In the listing below, find each line that holds the string "video" and copy it.

───── DATA RECORDS

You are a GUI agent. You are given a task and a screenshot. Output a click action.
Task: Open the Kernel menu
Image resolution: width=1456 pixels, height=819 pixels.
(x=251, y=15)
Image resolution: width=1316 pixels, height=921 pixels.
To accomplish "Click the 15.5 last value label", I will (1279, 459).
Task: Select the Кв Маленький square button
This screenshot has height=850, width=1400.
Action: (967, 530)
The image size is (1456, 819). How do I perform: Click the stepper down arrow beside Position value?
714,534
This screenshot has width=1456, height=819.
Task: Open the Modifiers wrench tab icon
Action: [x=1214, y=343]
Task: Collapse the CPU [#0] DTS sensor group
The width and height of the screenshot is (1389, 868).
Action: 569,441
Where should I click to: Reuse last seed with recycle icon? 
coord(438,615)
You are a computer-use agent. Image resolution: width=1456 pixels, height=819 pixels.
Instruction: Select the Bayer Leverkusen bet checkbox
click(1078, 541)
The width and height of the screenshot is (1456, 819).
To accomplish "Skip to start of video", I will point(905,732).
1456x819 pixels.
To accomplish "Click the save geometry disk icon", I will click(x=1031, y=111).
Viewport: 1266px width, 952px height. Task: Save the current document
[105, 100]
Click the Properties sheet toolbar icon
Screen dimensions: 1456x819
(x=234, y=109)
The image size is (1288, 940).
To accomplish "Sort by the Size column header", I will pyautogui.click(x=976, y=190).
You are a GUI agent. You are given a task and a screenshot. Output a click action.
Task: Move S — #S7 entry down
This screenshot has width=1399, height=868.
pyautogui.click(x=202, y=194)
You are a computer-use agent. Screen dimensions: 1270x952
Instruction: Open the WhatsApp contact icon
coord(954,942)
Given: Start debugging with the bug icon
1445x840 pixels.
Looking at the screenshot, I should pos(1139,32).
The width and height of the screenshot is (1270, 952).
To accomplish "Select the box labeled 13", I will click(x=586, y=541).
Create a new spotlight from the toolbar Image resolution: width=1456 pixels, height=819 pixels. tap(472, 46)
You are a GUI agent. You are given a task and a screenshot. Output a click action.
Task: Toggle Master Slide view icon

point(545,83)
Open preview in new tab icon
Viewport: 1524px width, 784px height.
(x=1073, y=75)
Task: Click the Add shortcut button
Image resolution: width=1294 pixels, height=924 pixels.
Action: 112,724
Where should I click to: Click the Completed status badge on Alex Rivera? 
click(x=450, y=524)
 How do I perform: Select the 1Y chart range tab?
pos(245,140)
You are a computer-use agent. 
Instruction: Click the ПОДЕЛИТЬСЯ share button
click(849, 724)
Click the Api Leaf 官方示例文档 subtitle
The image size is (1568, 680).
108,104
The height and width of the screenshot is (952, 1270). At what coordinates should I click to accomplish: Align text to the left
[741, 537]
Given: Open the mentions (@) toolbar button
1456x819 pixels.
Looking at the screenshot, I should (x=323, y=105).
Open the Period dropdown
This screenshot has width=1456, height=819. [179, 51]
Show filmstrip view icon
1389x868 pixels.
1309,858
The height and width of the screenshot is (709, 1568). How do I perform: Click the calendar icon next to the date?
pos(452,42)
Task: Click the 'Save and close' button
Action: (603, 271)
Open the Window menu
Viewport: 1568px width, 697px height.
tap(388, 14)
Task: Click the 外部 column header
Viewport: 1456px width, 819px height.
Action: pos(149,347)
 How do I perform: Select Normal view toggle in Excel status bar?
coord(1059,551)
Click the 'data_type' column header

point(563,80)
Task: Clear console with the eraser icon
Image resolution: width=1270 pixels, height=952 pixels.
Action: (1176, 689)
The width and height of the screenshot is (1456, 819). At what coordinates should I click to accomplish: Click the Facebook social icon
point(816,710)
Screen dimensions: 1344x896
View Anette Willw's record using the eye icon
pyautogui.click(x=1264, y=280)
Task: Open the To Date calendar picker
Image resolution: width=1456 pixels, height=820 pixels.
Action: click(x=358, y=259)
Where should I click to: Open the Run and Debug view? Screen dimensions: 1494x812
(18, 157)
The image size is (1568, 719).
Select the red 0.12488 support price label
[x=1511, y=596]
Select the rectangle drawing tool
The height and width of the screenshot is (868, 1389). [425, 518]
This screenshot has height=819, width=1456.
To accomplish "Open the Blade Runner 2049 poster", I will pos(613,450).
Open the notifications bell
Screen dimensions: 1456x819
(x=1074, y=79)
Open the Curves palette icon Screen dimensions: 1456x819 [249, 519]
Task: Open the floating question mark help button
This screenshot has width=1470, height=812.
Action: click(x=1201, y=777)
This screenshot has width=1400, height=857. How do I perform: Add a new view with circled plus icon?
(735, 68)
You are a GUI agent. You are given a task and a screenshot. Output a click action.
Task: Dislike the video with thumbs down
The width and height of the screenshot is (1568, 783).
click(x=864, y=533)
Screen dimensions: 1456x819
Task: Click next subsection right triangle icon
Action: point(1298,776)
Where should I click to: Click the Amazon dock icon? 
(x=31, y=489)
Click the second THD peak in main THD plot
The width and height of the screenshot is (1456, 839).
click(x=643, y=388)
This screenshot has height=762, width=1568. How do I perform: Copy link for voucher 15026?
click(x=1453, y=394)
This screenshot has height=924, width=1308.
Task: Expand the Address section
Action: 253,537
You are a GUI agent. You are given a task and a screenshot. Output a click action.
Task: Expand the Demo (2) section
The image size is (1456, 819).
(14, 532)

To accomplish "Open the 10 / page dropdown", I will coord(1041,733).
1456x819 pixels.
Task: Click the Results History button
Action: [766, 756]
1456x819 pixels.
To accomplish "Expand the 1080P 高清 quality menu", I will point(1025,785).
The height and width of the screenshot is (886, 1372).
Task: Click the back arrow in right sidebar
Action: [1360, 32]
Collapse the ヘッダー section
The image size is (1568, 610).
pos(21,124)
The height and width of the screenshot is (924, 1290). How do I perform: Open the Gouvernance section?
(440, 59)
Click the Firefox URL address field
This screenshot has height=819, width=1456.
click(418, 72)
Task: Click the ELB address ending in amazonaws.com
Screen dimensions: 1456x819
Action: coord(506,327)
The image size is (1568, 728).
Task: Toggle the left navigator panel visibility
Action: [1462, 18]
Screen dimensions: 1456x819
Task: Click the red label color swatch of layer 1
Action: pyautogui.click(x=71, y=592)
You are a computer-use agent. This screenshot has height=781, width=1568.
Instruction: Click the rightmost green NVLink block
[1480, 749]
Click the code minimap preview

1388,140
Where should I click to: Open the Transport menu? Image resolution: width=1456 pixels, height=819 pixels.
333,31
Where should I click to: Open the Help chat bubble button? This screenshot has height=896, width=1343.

──────────

#### [WRITTEN SOLUTION]
To accomplish "Skip to start of video", I will point(905,732).
Task: Dislike the video with thumbs down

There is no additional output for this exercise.